The Simon Wiesenthal Center sent an official letter to the Belarus ambassador in Israel Vladimir Skvortsov on Tuesday calling on his country’s authorities to halt a building project in Brest after a mass grave with victims of the Holocaust was discovered there in February.
“We firmly believe that the mass murder sites of the Holocaust should not be tampered with,” wrote the Center’s director for Eastern European Affairs Dr. Efraim Zuroff, “and should remain the final resting places of the victims and places of commemoration, memory, and mourning.”
The grave was uncovered by chance in February on a construction site in a residential area in the center of Brest, Reuters reported.
Soldiers wearing white masks sifted through the site with spades, trowels and their gloved hands to collect the bones.
Press Secretary of the Belarus Embassy in Israel and Belarus Counsel Andrei Sadovski told the Jerusalem Post that until now 1,214 bodies were exhumed and the rescue excavation ended in the end of March.

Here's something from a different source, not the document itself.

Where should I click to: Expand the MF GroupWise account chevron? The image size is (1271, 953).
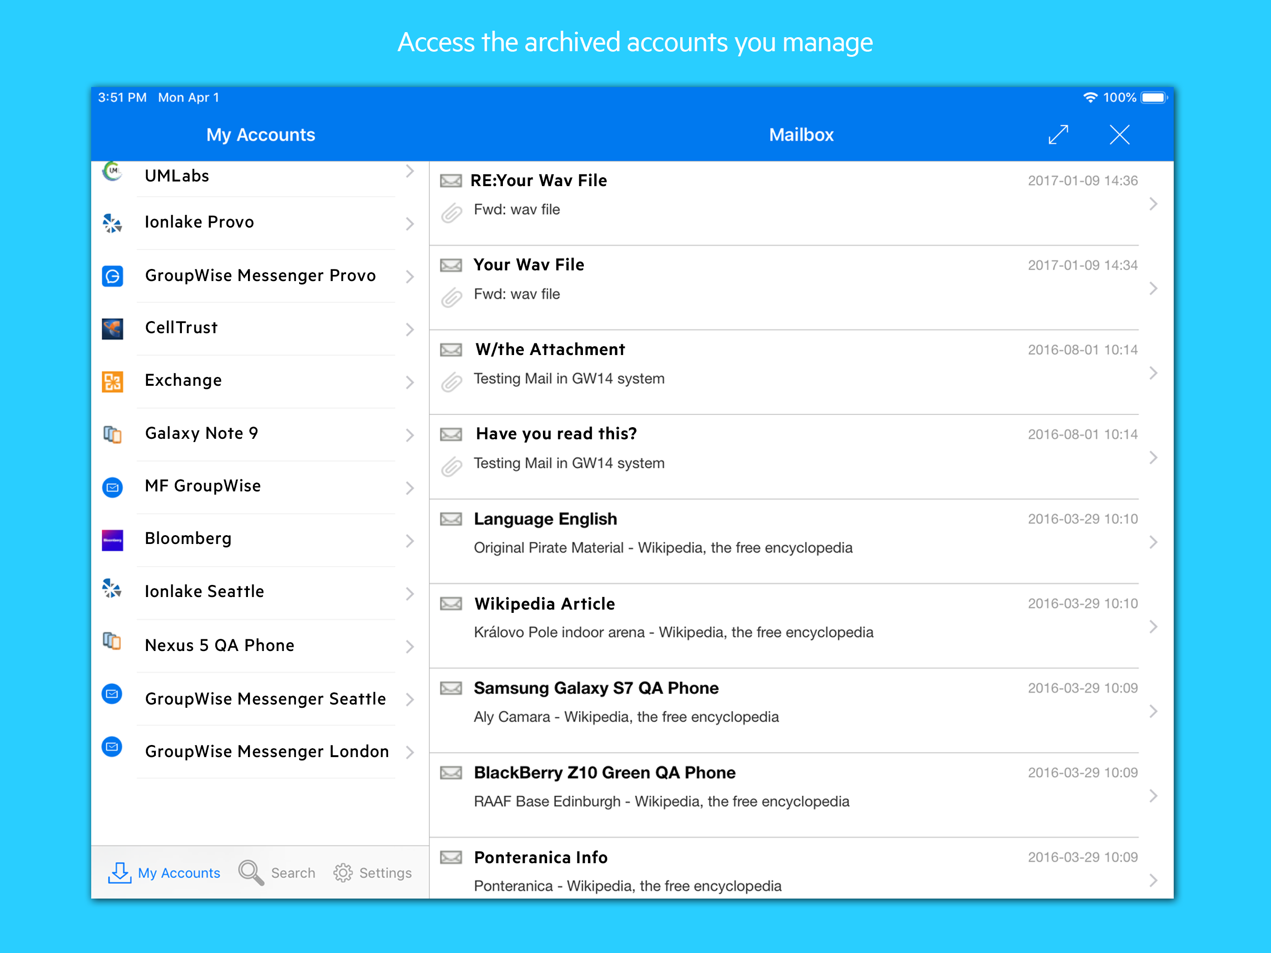coord(410,487)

The remains of the victims will be buried in a Jewish ceremony in a cemetery in Brest with the city budget covering the costs, he told the Post.
“The buildings will not be built on the site but next to it,” he said, “the actual site will be turned into a park with a commemoration sign explaining what happened there, it will not be turned into a parking space nor a playground.”
He added that after the remains were found the Brest authorities had been in constant communication with the Jewish community in Belarus.